Pierce asserted that Watson had informed “a political blogger” that the Prime
Ministerial aide had served Margaret Thatcher, but he didn’t identify the
person in any way. No PM was named, nor any party, nor any timeframe in which
the activities took place. Pierce won’t be apologising, though, and nor will
the odious Quentin Letts (let’s not) who joined in the smear campaign with
relish.
Letts, who it seems was most unhappy about being taken
to task recently by this blog over his slapdash and inaccurate portrayal of
the Leveson presentation, holds no thoughts of others’ sensitivities when
laying into them. He told readers that the Watson intervention was
just to take the heat off those rotten lefties at the BBC over the Savile
business (the same rotten lefties who give Letts regular screen time).
Letts also claimed that Watson had “made
pointed (and wrong) claims about one of Margaret Thatcher’s friends being a
pederast”, which he hadn’t. Perhaps he would care to explain the
Police enquiries now under way into the former Elm Guest House on Rocks
Lane in Barnes, run at the time by Carole Kasir, who was found dead in
suspicious circumstances at the age of 47.

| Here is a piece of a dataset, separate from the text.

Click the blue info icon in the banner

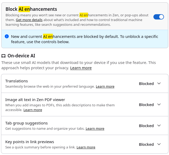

The guest house was frequented by gay men, and also rent
boys who took their clients there. When the notorious Special Patrol Group
busted it, they broke in on two of their fellow officers. Many politicians were
allegedly involved, and they weren’t all Tories. Some of those involved are now
coming forward. Tom Watson is once again being vindicated, while the press keep
their heads down and keep schtum.
This is what passes for investigative journalism nowadays. And it’s not good enough.